Explicar o Boi, o touro, o búfalo, o bicho, impossível como explicar a vida. Tantos e tão diferentes como os dias. Há que amar os animais difíceis como os dias e os anos. Cheios de dentes e garras afiadas. Um búfalo é um boi que gosta de água e cobrir-se de lama para refrescar, resistir. Depois uma camada gretada e seca assemelha-o a um pedaço de terra. Enorme torrão domesticado. Com uma gravidade espelhada no semblante ilegível e todo o estar gravitacional. Compacto como mundo físico. Preso ao solo como uma erupção da terra. E a sonhar na água, quando não trabalha de cabeça baixa. Os chifres como uma balança. Se há justiça na dedicação do esforço e da superação

Explicar o touro. A impotência face ao acontecer. Um arrastão que se consome em força. Porque o touro não é um boi como os outros. Tem a revolta de se ver na arena. Como nós. A possante imposição do que é terreno e, espicaçado, com os cascos a raspar ávidos em fúria no chão.

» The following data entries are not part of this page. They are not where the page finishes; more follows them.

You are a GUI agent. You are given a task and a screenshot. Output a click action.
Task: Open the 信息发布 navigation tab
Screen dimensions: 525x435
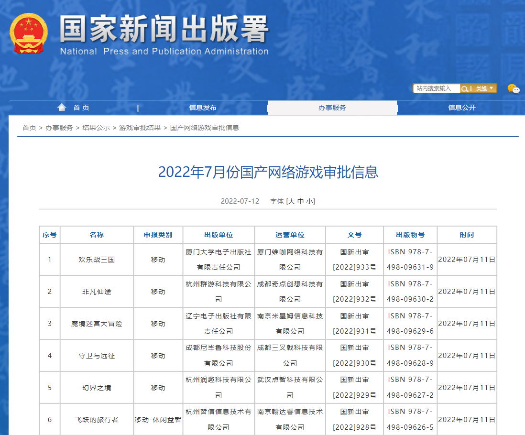203,108
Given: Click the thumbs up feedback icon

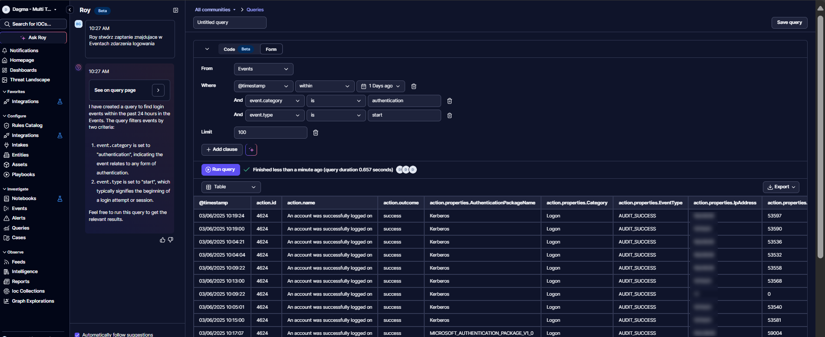Looking at the screenshot, I should point(162,240).
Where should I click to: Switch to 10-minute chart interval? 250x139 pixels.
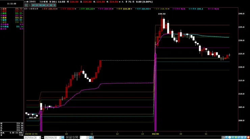[x=33, y=5]
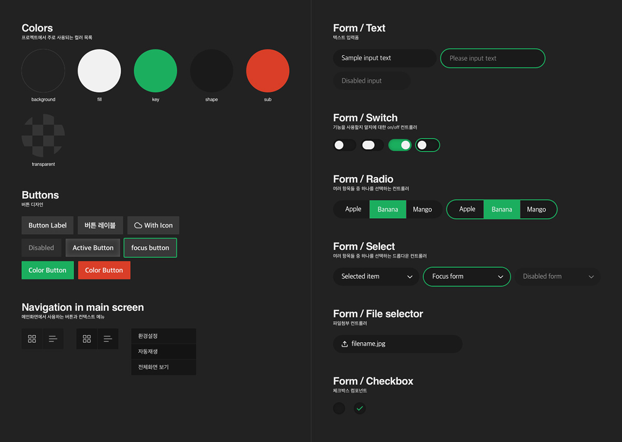The height and width of the screenshot is (442, 622).
Task: Turn off the green enabled switch
Action: [x=400, y=145]
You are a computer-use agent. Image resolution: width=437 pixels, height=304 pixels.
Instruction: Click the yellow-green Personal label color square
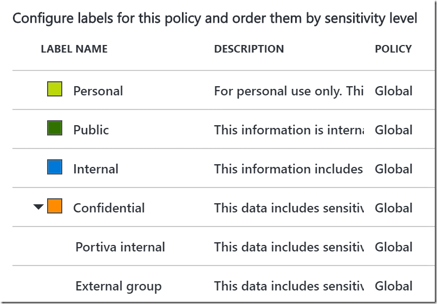(x=55, y=89)
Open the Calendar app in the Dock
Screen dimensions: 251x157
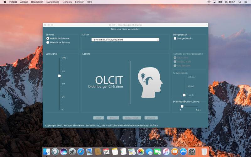(106, 152)
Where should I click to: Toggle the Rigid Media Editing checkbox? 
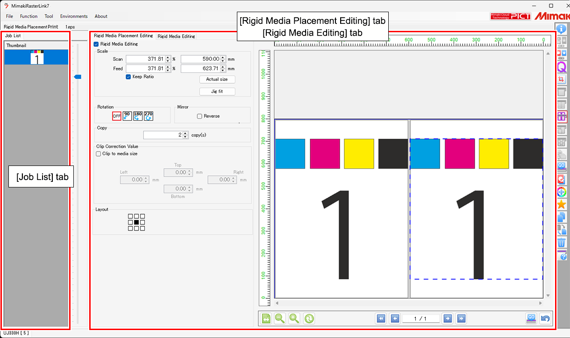[x=96, y=44]
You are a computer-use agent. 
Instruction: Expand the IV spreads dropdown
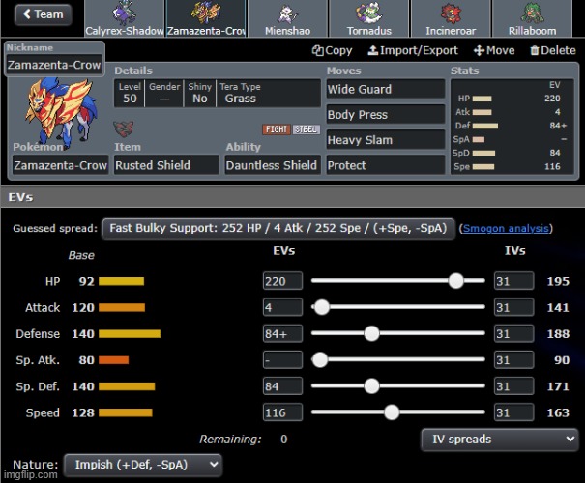click(x=500, y=439)
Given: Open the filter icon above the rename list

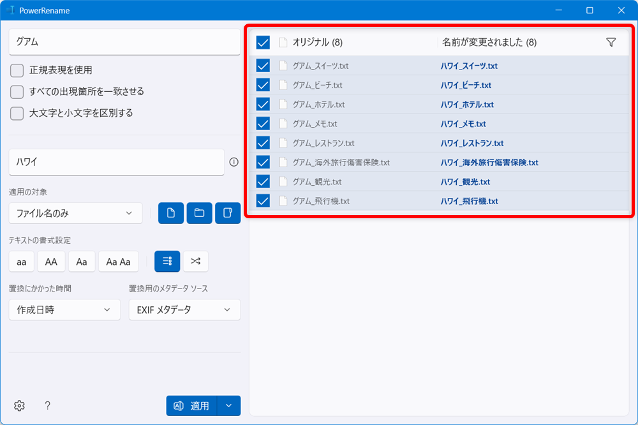Looking at the screenshot, I should pos(611,41).
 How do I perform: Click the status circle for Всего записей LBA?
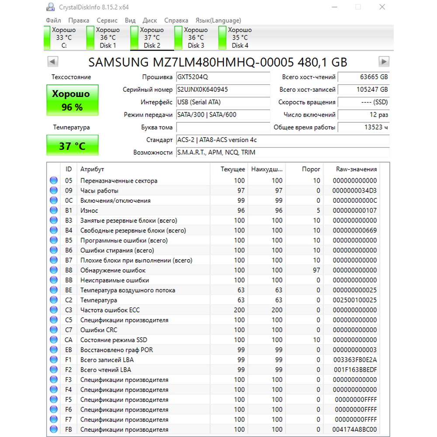[54, 360]
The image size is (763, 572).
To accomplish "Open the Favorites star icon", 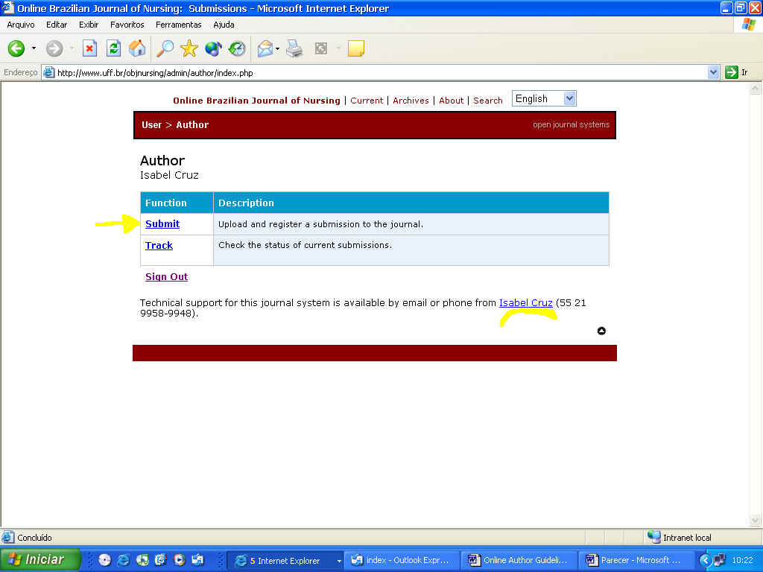I will tap(189, 49).
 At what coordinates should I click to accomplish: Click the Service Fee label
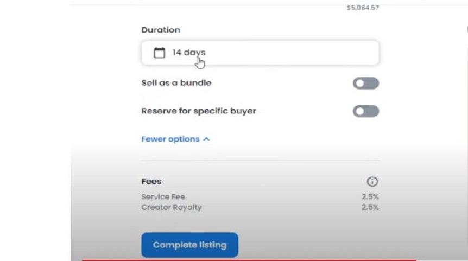[x=163, y=196]
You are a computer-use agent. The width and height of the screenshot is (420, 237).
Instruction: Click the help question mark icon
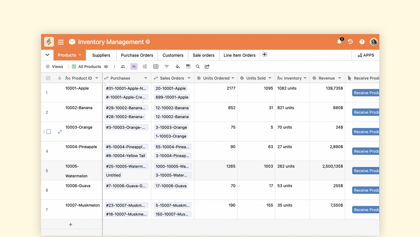click(x=362, y=42)
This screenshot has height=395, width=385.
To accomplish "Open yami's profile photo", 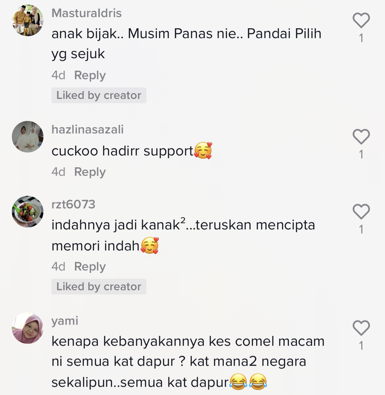I will click(x=28, y=328).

Situamo-nos nesta arena, às vezes destemidos de tão pouco saber. Penso na investida do animal em fúria. Touro a investir e a morrer na arena. Fúria redonda, força bruta e determinação. Mas penso naqueles cornos pontiagudos ou boleados a colher em frente. Também gravitacional e preso à terra, como uma erupção. Vulcânica. E como tal lhe sai ruidosamente pelas ventas o sopro da ansiedade que o cerca e provoca. Como humano suspiro fundo em momento de desespero. Vida livre e predestinada a este momento. Do desafio à humilhação e anulação. Para catarse, o espectáculo do outro. Na sua irracionalidade de toneladas. Manipulada por quem conhece dele o que não conhece de si, às vezes. Porque ele também não conhece de si. Há que amá-los, esses bichos corpulentos que nascem domesticados, nascem planeados e predestinados. Também eles sem saber a quê. Um sentido e um destino que só se dá a ver no momento do cumprimento. Da arena. Nada sabem de si, mas estão. E resolvem a prova do momento que surge sem escapatória, na raiva do reagir. Com todo o seu peso, em frente sem contudo poderem fugir ao desfecho final. Brutal metal. Às vezes revejo-me nele, no bicho. Quando estou em mim e o vejo em mim e revejo-me nele além de mim, vejo-o como se vê o mundo e o outro.

É a primazia do instinto sobre a objectividade. Um pujante avançar na rotina dos dias. No confuso evoluir. Ou desenhar o ano. E é o minotauro que me espera ao fundo e os labirintos. Espero até ao fim do labirinto, no fim do labirinto. E até ao fim do tempo. E não mais, porque mais não pode ser. Mas ficará uma voz a ecoar. Ou o eco, somente. E depois, um outro ano. Animal.

Este. O escarlate de Veneza a correr nas veias, tinta de séculos com cor de vasos e de versos, esse brilho insensato do sangue perdido. Sangue de boi é o nome da cor de sombra e do sangue do animal. Virado do avesso em couros, tecidos e tintas. A oxidação do sangue a escurecer como uma profética coloração de que a morte recobre os seres. Com poemas escondidos em vida por detrás da pele. Um golpe e é cor. Fica bem na morte, o vermelho vivo, que esmorece e se ensombra, como a vida se esvai dos olhos do animal. E são as coisas da vida e da morte, que nos trazem os anos. Da morte se faz tintas e tingimentos. Da vida explorados os sentimentos, fingimentos e outras formas de fazer úteis os pigmentos. Gosto dessa cor como sangue da terra. Sangrada do boi terra quando se esvai. O avesso da vida se faz morte e mesmo a morte se recicla. Em memória, também. Coisas estranhas em círculos cruéis. De vida. Os anos que se sucedem, os dias, os animais. E os que nós somos. E que não sendo iguais, somos sobretudo como eles entre eles, diferentes, vivos e mortais.